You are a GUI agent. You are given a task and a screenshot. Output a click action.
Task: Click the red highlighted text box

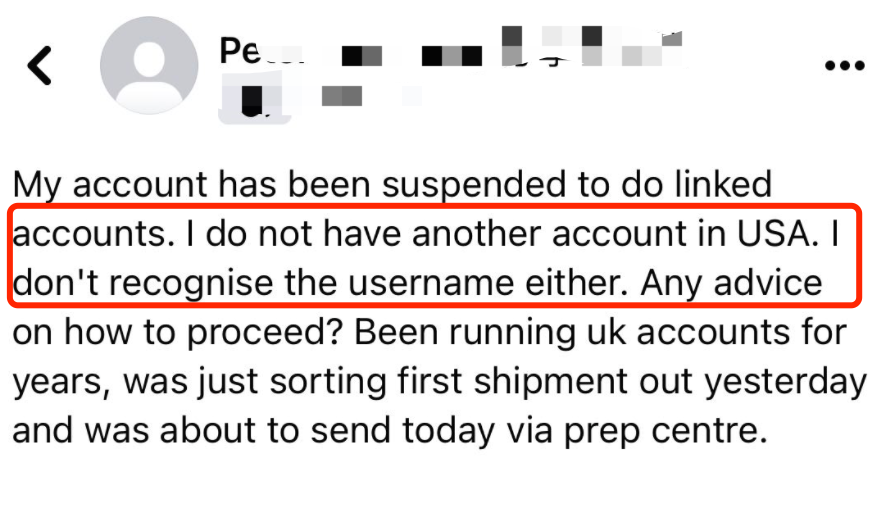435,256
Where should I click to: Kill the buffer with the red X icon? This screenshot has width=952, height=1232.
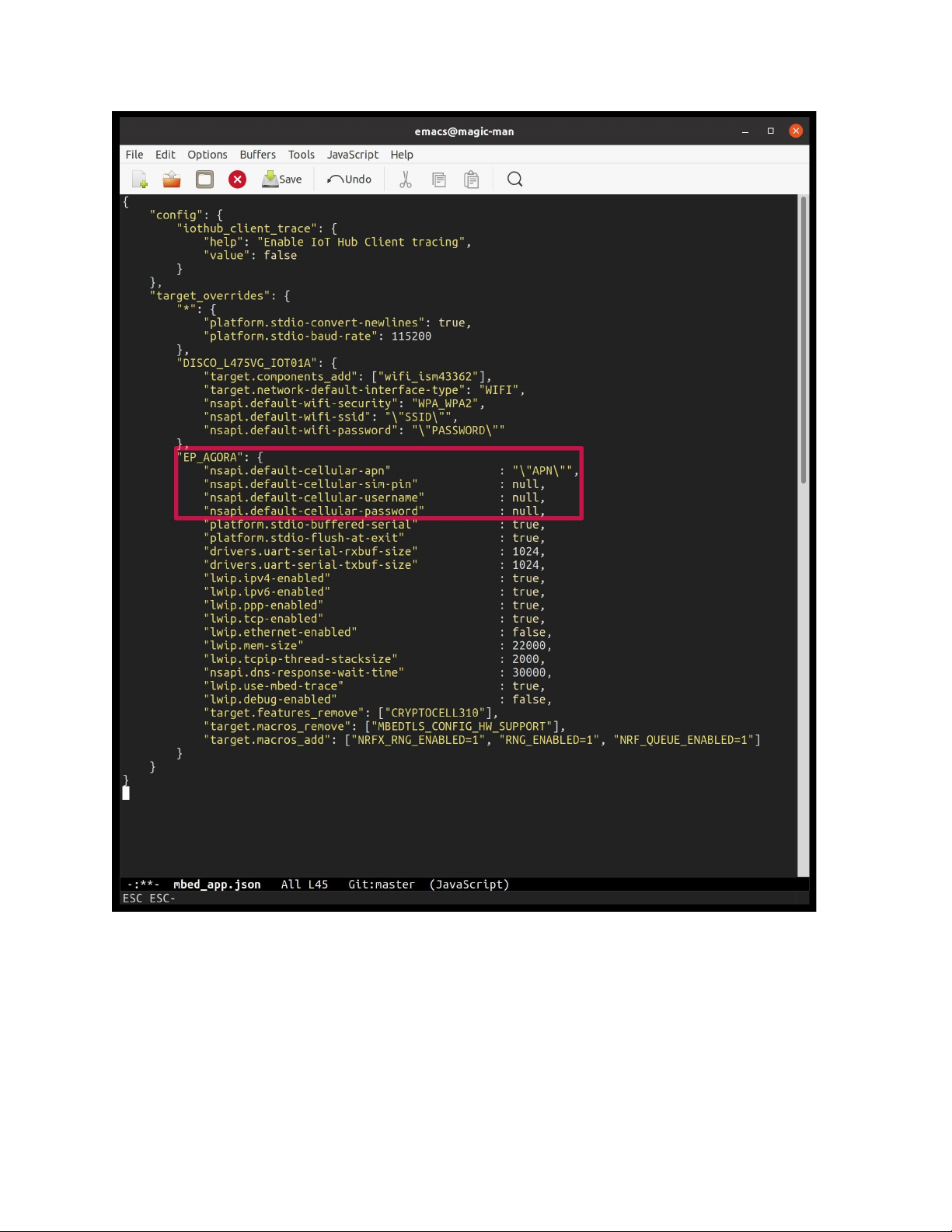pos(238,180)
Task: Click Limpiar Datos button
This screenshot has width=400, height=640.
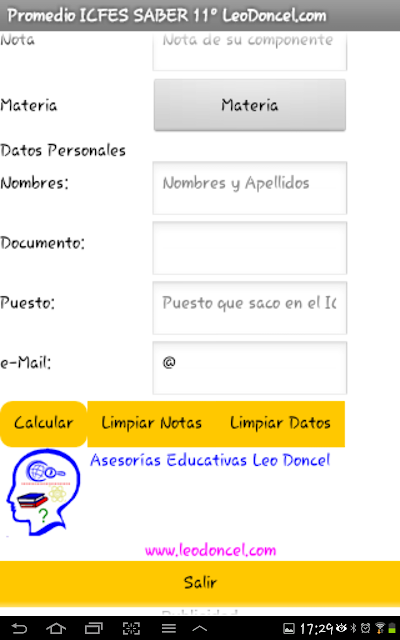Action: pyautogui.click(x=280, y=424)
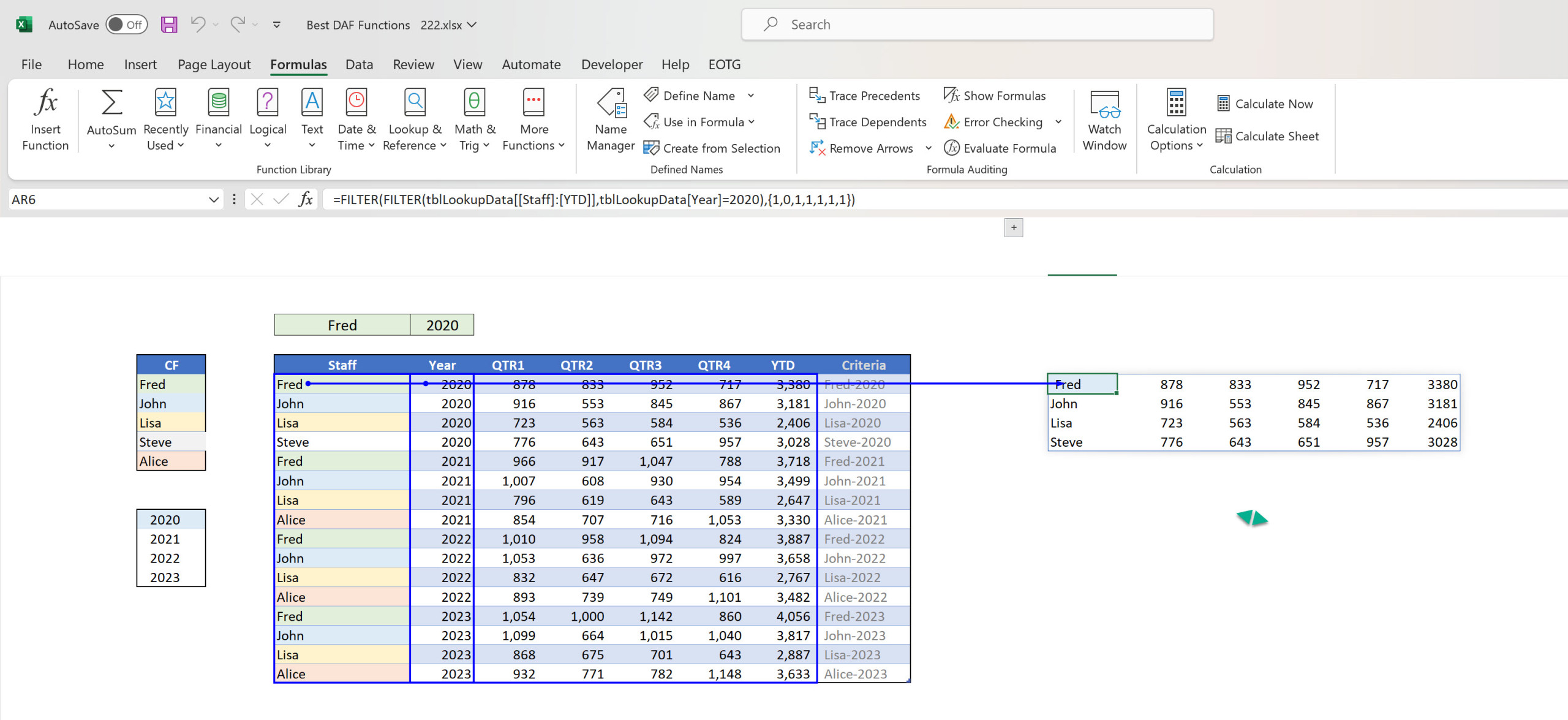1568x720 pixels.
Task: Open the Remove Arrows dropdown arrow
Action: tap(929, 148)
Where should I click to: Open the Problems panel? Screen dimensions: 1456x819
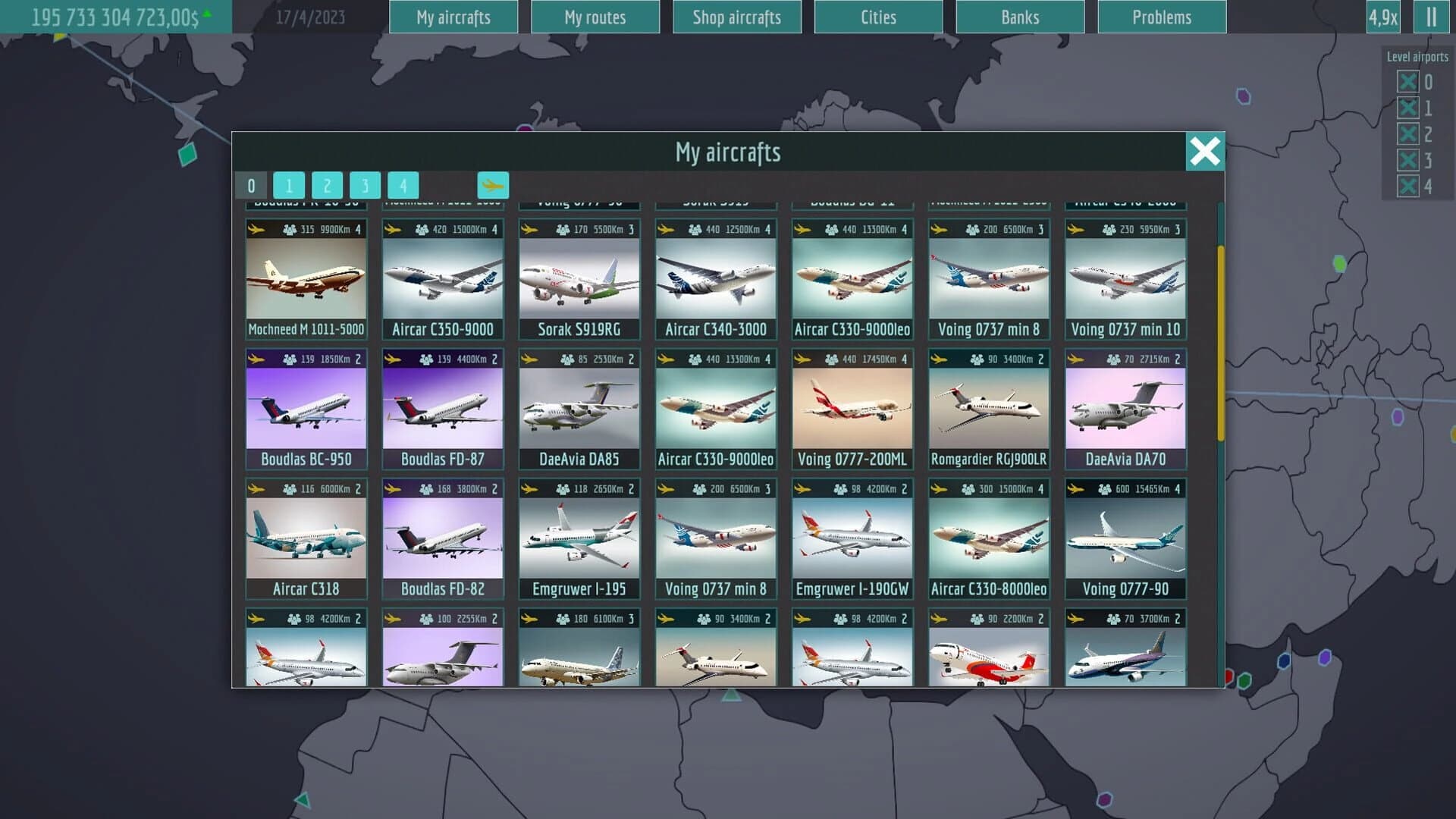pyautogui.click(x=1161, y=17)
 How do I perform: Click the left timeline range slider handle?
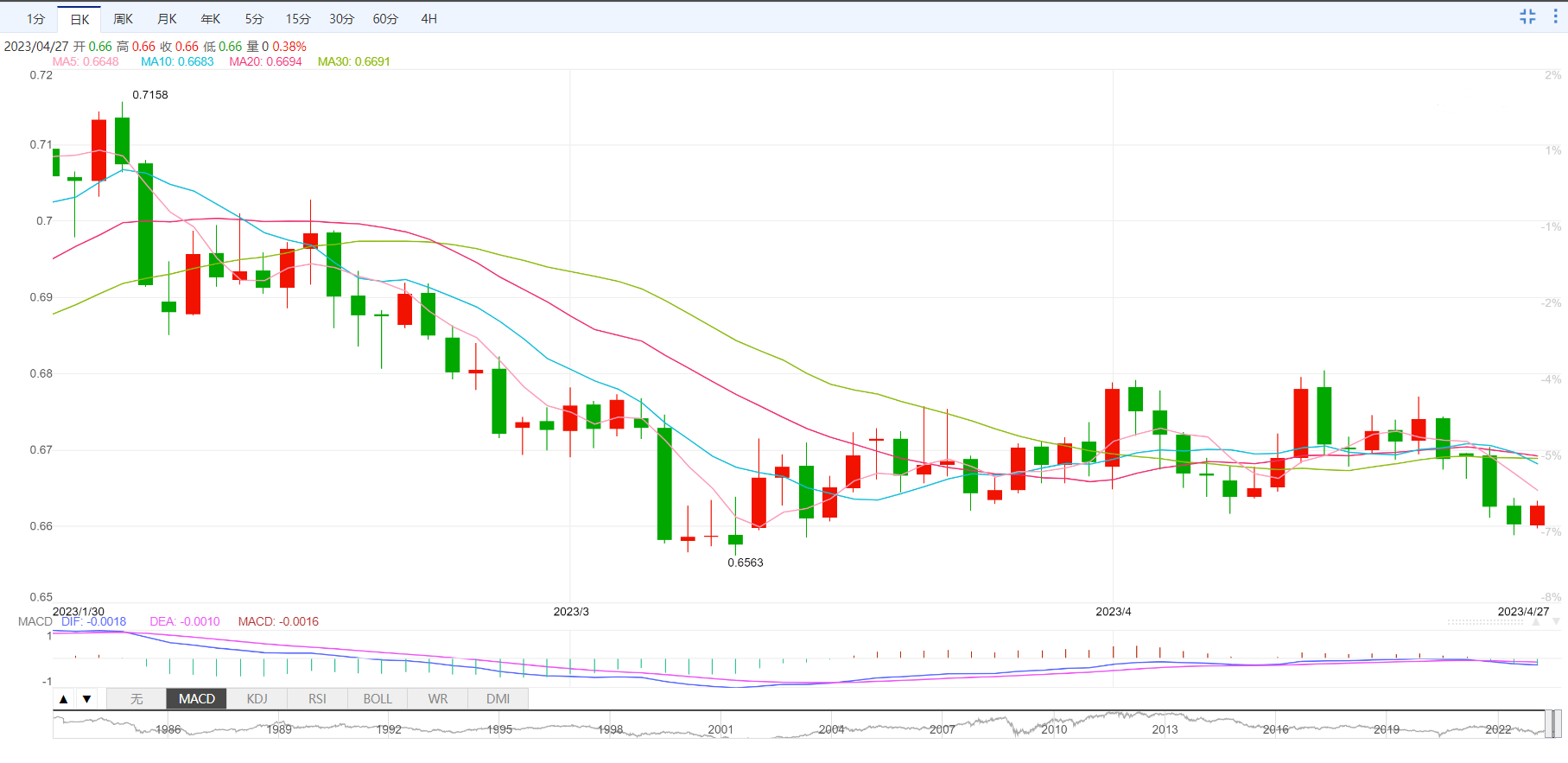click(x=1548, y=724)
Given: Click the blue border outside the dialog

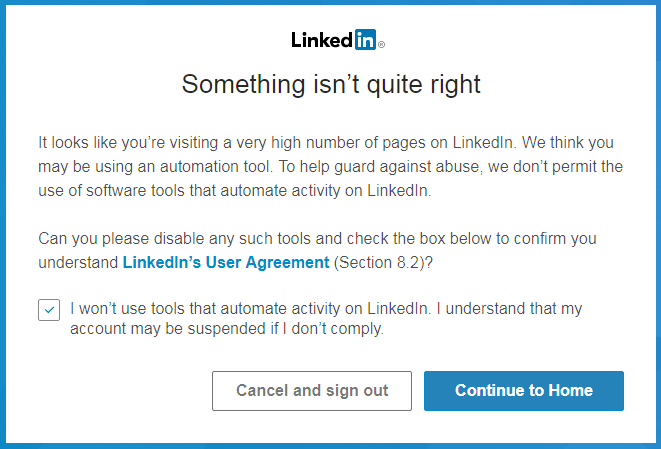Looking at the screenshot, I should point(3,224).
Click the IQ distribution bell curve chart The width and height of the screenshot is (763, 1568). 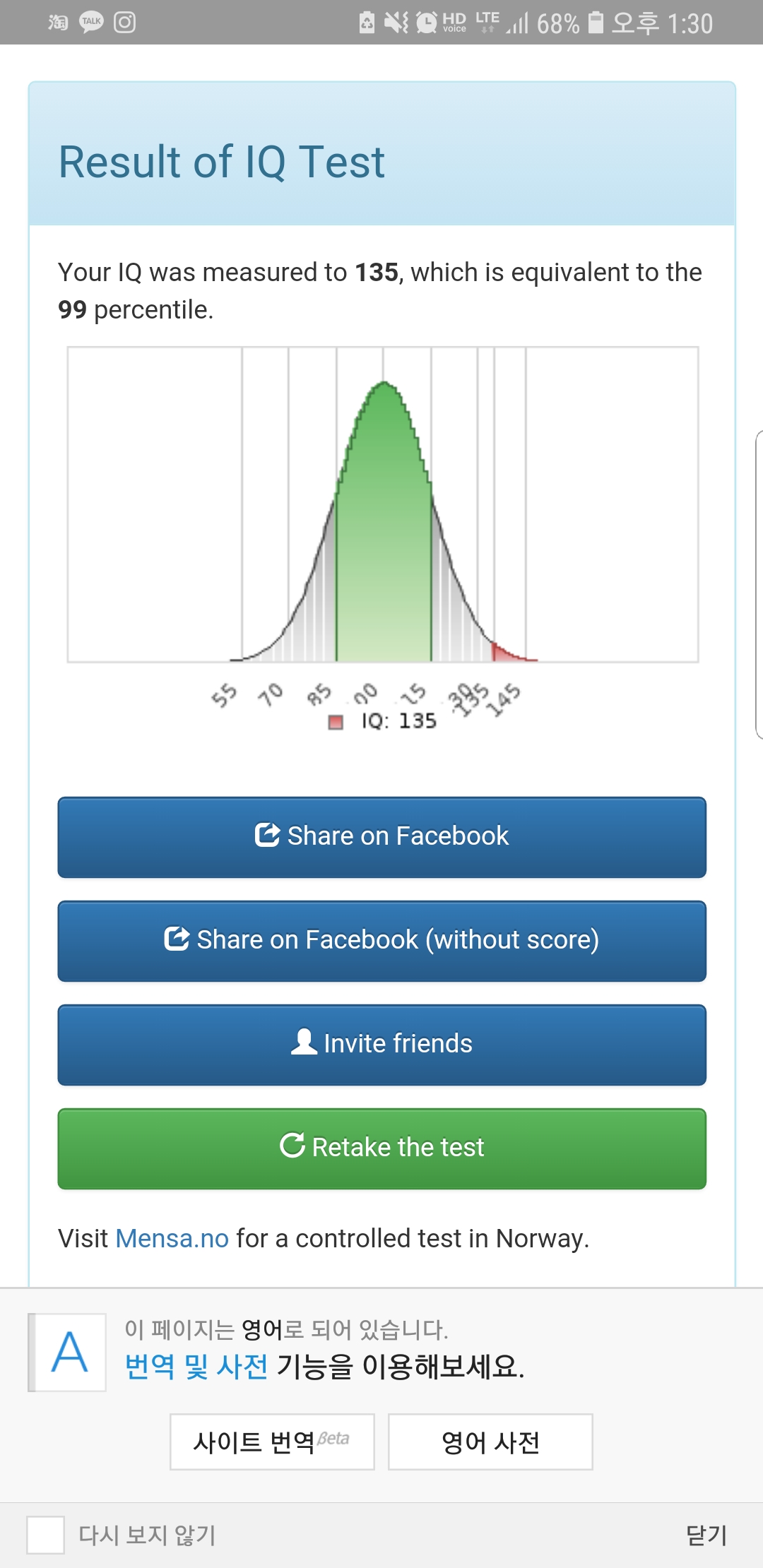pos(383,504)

----------

**Written task**
Pick out each line of the records above that contains the word "This", and copy it. Matching is case-sensitive.

**Task answer**
Where should I click to: Kill the buffer with the red X icon? This screenshot has width=952, height=1232.
This screenshot has width=400, height=640.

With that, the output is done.